▶ AIM OF THE EXERCISE
Using the listing below, print the line containing "You are a GUI", the line containing "Instruction: Click the", and each line between them, exactly and nothing else. Pictures stay out of the print.

[EXTRACTED INFORMATION Boundary: Start]

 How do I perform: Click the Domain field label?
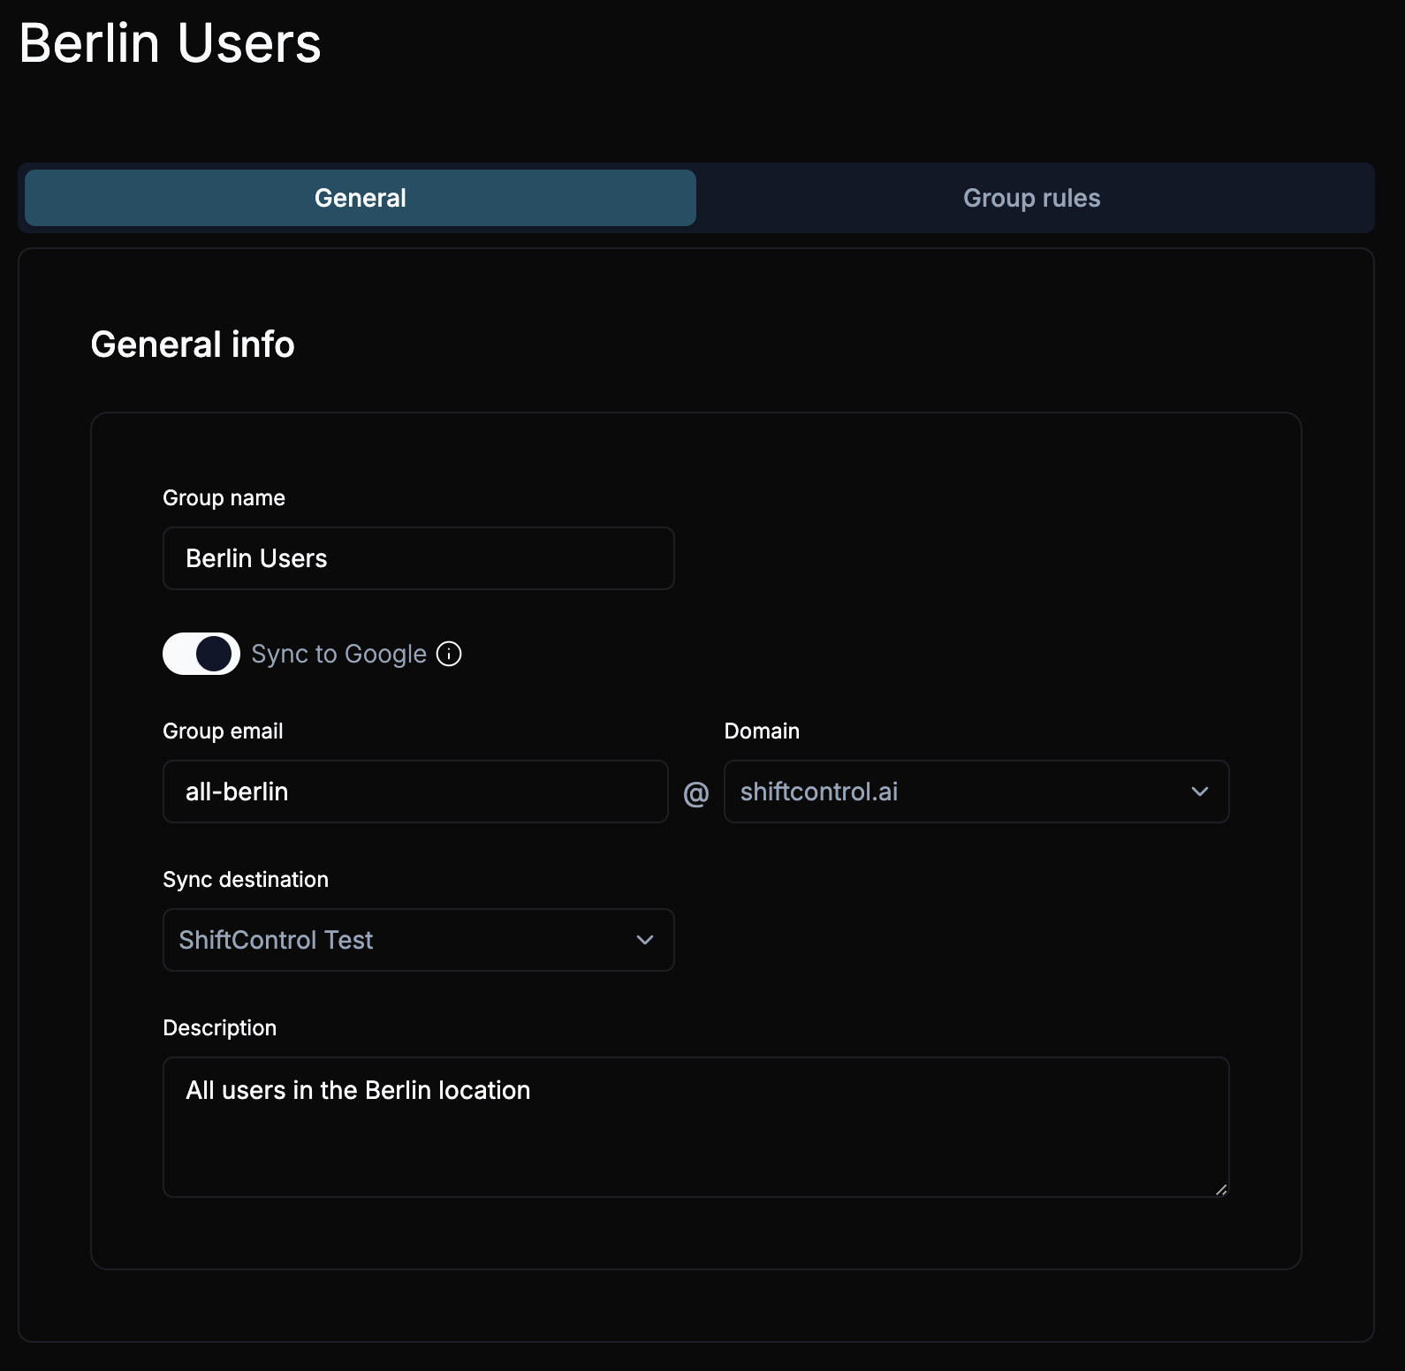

[EXTRACTED INFORMATION Boundary: End]
[EXTRACTED INFORMATION Boundary: Start]

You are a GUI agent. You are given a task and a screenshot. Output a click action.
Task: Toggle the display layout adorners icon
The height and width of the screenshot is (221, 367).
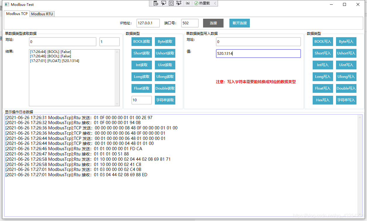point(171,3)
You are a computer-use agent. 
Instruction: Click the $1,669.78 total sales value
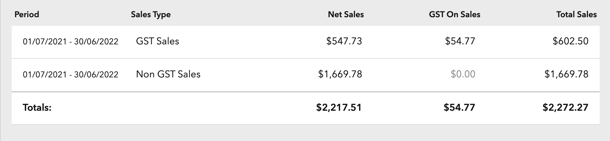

[EXTRACTED INFORMATION Boundary: End]

▶ ANSWER BOX
You are a GUI agent. You are given a task and a screenshot. Output a click action.
Task: Toggle the display layout adorners icon
The height and width of the screenshot is (221, 367).
point(171,3)
You are a computer-use agent. 
Instruction: Click the $1,669.78 total sales value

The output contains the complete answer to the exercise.